Raein
par Turtle (11/11/2011)
"This is my tigersuit". Il y a eut la fièvre, la sueur, la chaleur écrasante des soirées d’ivresse sonore. "This is my tigersuit".
Le plateau était colossal. Isaïah. Le Dead Projet. Raein. Oui, Raein. Grâce à l'action conjuguée et à la passion de Things Get Worse, Old Town Bicyclette et Los Piratos.
Isaïah a fait l’aller-retour de Liège dans la journée pour être là. On appelle cela la foi. Le quatuor, revenu avec des nouveaux membres d’un précédent hiatus, retrouve les joies du parterre. Avec la sobriété et l’humilité qui les caractérisent, les belges laissent la musique parler pour eux. Dense. Noire. Âpre. Le son d’Isaïah. Façon Ils consomment, tuent, prient mais ne pensent pas. Avec ces arpèges lumineux qui fissurent les murailles obscures. Ces cris a-cappella sans micro qui tordent le bide. That's screamo.
Le Dead projet prend le bâton de relai avec son post-harcore hérité d’Isis et forgé dans les mêmes aciéries que Time To Burn, Revok et Comity. Basse broyante, chœurs furieux, chant gueulé. Le tableau des charges est complet. L’énergie impressionnante à constater. Les visages émaciés par les cris – du batteur possédé au chanteur ultra-remuant -, tout en rudesse, en fureur, en volonté de donner tout, tout, tout. Et des mélodies percutantes à souhait. On reparle très bientôt de l’album Keep on living. Et ca va s’entendre.
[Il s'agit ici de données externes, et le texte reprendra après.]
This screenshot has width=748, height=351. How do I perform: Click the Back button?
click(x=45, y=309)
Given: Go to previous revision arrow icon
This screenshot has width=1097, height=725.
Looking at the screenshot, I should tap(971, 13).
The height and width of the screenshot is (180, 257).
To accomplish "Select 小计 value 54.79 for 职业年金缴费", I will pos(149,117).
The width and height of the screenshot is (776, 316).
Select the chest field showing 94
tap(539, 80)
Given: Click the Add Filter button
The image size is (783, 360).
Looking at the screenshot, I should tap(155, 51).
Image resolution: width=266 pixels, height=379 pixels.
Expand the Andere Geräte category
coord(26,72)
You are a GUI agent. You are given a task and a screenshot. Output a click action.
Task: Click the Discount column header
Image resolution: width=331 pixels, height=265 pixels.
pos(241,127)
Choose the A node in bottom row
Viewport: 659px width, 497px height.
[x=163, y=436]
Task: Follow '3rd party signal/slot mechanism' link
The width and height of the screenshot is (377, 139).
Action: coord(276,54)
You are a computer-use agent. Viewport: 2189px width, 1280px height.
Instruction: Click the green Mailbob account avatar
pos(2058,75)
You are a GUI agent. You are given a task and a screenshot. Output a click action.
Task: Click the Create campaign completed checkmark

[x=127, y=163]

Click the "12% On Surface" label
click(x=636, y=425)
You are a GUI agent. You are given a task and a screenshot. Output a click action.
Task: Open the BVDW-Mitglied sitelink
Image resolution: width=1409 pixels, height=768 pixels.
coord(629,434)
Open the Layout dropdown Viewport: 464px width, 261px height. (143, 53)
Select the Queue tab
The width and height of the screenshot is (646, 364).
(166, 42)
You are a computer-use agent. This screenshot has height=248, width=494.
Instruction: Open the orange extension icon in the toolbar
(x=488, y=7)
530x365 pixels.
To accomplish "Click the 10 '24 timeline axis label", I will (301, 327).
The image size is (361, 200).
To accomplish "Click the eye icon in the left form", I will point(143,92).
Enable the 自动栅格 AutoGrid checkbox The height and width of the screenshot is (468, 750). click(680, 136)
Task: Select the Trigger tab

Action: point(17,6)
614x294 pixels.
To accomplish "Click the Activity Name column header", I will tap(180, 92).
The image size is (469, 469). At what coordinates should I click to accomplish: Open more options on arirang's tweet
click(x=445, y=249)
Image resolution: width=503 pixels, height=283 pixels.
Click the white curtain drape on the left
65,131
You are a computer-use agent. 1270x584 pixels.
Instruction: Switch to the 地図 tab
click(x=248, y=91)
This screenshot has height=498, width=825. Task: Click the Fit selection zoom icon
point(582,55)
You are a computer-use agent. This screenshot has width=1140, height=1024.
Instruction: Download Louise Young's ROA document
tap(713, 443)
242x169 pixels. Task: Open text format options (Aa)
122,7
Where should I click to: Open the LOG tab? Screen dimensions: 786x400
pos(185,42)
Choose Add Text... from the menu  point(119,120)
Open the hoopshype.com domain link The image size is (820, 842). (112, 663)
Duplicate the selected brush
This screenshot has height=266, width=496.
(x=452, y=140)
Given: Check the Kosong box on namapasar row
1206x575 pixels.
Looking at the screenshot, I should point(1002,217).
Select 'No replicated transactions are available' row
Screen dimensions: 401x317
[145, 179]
Et puis la masse grossit. La rumeur enfle. La salle est bondée. Il n’y a plus un centimètre d’espace. Plus un centimètre d’oxygène. Ils sont là entrain de se préparer. Tout naturellement. Ignorant qu’ils sont des légendes du screamo. L’ampli explose. La salle exulte. Raein nous entame Ogni Nuovo Inizio avec une frénésie époustouflante. Les deux guitaristes convulsent, braquent leurs doigts, leurs jambes. Andréa joint l’unicité de son chant à la violence des cordes. Il y a pas. Le charisme, ça s’invente pas. On l’a ou on l’a pas. Lui l'a. Diaboliquement. Les yeux fermés. Le poing levé. La rage aux commissures. Dans toutes les attitudes, et sans jamais chercher à être dans la pose, il incarne le truc. Les mecs sont emo. Dans le sens le plus beau et le plus noble du mot. Ce sens nié, perdu, sali par l’ignorance, la bêtise et la méconnaissance. Ce sens réel, hérité des 80s’/90’s qui les fait partager tout le set avec le public qui est chaud bouillant et qui chante en italien ( ce qui surprend fortement le combo) ; ce sens qu’ils essaient d’expliciter quand ils avouent qu’un problème de mécanique aurait dû les retenir à Lyon, et quand Andréa après le concert me dit qu’ils ont du louer un van juste pour venir à Paris et repartir le lendemain, alors qu’ils n’avaient aucune idée du monde qui les attendait, que l’incertitude les menaçait et que pourtant par amour de leur art, ils ont dit "on y va, on annule pas". C’est un feu qu’ils offrent. Un incendie. De 30 minutes, parce que l’intensité ne permet pas d’avantage, alors ils déposent les armes. Mais ça ne peut pas en finir là. La foule réclame les hymnes de Il n’y a pas d’orchestre. Les italiens s’exécutent. Les notes de "The King Is Dead" jaillissent. C’est la liesse. Inexprimable. Indicible. Puis le clou du spectacle. Ce que tous et toutes réclament. "Tigersuit". L’arpège le plus célèbre de l’emo-européen. J’ai alors vu des enragés les uns sur les autres. Des jambes par-dessus des têtes. Des slams. Des hurlements. Andréa dans un amas de corps électrisés et trempés. Et le micro au-milieu de nous, qu’on a agrippé, dans lequel on a hurlé à s’en péter les cordes vocales "This is my tirgersuit, this is my tigersuit". Inouïe. Unique. Inoubliable. Raein a livré une des prestations les plus mémorables des shows screamo que Paris a pu accueillir en son sein. Ce soir là, sur scène, nous avons contemplé l’Histoire.